Work to complete - Turn every line of the records below into a Markdown table with two columns, Row and Line. Number the rows and leave out blank lines.

Entries on finding words and elements -
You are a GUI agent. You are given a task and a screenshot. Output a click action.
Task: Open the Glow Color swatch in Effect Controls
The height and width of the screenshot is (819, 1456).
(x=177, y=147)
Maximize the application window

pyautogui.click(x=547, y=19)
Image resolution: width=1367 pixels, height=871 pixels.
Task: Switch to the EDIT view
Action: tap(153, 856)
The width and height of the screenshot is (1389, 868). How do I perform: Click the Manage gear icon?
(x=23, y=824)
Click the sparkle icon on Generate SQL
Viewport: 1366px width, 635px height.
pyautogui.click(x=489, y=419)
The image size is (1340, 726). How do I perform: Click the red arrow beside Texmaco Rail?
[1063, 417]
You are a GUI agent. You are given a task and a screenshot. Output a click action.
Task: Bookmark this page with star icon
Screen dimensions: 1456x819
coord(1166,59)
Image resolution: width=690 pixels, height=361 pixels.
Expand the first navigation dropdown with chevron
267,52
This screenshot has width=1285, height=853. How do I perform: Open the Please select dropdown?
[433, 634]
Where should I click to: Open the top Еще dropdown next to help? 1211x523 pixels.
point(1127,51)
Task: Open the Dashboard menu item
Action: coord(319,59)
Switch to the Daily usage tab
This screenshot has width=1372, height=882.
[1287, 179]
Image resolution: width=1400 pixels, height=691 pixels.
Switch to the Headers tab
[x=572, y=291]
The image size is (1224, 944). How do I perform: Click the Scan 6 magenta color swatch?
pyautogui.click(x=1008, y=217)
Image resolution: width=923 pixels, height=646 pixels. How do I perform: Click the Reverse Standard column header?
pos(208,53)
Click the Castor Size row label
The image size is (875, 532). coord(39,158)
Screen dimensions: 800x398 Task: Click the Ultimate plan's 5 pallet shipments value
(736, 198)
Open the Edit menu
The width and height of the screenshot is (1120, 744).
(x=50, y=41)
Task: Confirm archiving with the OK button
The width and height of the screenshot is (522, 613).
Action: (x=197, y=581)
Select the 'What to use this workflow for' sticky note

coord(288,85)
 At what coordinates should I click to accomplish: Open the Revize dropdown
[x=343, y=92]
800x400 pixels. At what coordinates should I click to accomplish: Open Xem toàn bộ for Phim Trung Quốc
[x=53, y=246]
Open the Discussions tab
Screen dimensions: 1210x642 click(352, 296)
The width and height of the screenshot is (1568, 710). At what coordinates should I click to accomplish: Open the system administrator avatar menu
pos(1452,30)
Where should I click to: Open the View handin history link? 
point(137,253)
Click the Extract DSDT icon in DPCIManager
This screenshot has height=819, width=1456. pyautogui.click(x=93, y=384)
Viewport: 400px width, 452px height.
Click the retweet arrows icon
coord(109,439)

Answer for the task -
| Row | Line |
|---|---|
| 1 | You are a GUI agent. You are given a task and a screenshot. Output a click action. |
| 2 | Task: Open the Glow Color swatch in Effect Controls |
| 3 | The height and width of the screenshot is (819, 1456). |
| 4 | (x=177, y=147) |
| 5 | Maximize the application window |
| 6 | pyautogui.click(x=547, y=19) |
| 7 | Image resolution: width=1367 pixels, height=871 pixels. |
| 8 | Task: Switch to the EDIT view |
| 9 | Action: tap(153, 856) |
| 10 | The width and height of the screenshot is (1389, 868). How do I perform: Click the Manage gear icon? |
| 11 | (x=23, y=824) |
| 12 | Click the sparkle icon on Generate SQL |
| 13 | Viewport: 1366px width, 635px height. |
| 14 | pyautogui.click(x=489, y=419) |
| 15 | The image size is (1340, 726). How do I perform: Click the red arrow beside Texmaco Rail? |
| 16 | [1063, 417] |
| 17 | You are a GUI agent. You are given a task and a screenshot. Output a click action. |
| 18 | Task: Bookmark this page with star icon |
| 19 | Screen dimensions: 1456x819 |
| 20 | coord(1166,59) |
| 21 | Image resolution: width=690 pixels, height=361 pixels. |
| 22 | Expand the first navigation dropdown with chevron |
| 23 | 267,52 |
| 24 | This screenshot has width=1285, height=853. How do I perform: Open the Please select dropdown? |
| 25 | [433, 634] |
| 26 | Where should I click to: Open the top Еще dropdown next to help? 1211x523 pixels. |
| 27 | point(1127,51) |
| 28 | Task: Open the Dashboard menu item |
| 29 | Action: coord(319,59) |
| 30 | Switch to the Daily usage tab |
| 31 | This screenshot has width=1372, height=882. |
| 32 | [1287, 179] |
| 33 | Image resolution: width=1400 pixels, height=691 pixels. |
| 34 | Switch to the Headers tab |
| 35 | [x=572, y=291] |
| 36 | The image size is (1224, 944). How do I perform: Click the Scan 6 magenta color swatch? |
| 37 | pyautogui.click(x=1008, y=217) |
| 38 | Image resolution: width=923 pixels, height=646 pixels. How do I perform: Click the Reverse Standard column header? |
| 39 | pos(208,53) |
| 40 | Click the Castor Size row label |
| 41 | The image size is (875, 532). coord(39,158) |
| 42 | Screen dimensions: 800x398 Task: Click the Ultimate plan's 5 pallet shipments value |
| 43 | (736, 198) |
| 44 | Open the Edit menu |
| 45 | The width and height of the screenshot is (1120, 744). |
| 46 | (x=50, y=41) |
| 47 | Task: Confirm archiving with the OK button |
| 48 | The width and height of the screenshot is (522, 613). |
| 49 | Action: (x=197, y=581) |
| 50 | Select the 'What to use this workflow for' sticky note |
| 51 | coord(288,85) |
| 52 |  At what coordinates should I click to accomplish: Open the Revize dropdown |
| 53 | [x=343, y=92] |
| 54 | 800x400 pixels. At what coordinates should I click to accomplish: Open Xem toàn bộ for Phim Trung Quốc |
| 55 | [x=53, y=246] |
| 56 | Open the Discussions tab |
| 57 | Screen dimensions: 1210x642 click(352, 296) |
| 58 | The width and height of the screenshot is (1568, 710). At what coordinates should I click to accomplish: Open the system administrator avatar menu |
| 59 | pos(1452,30) |
| 60 | Where should I click to: Open the View handin history link?  |
| 61 | point(137,253) |
| 62 | Click the Extract DSDT icon in DPCIManager |
| 63 | This screenshot has height=819, width=1456. pyautogui.click(x=93, y=384) |
| 64 | Viewport: 400px width, 452px height. |
| 65 | Click the retweet arrows icon |
| 66 | coord(109,439) |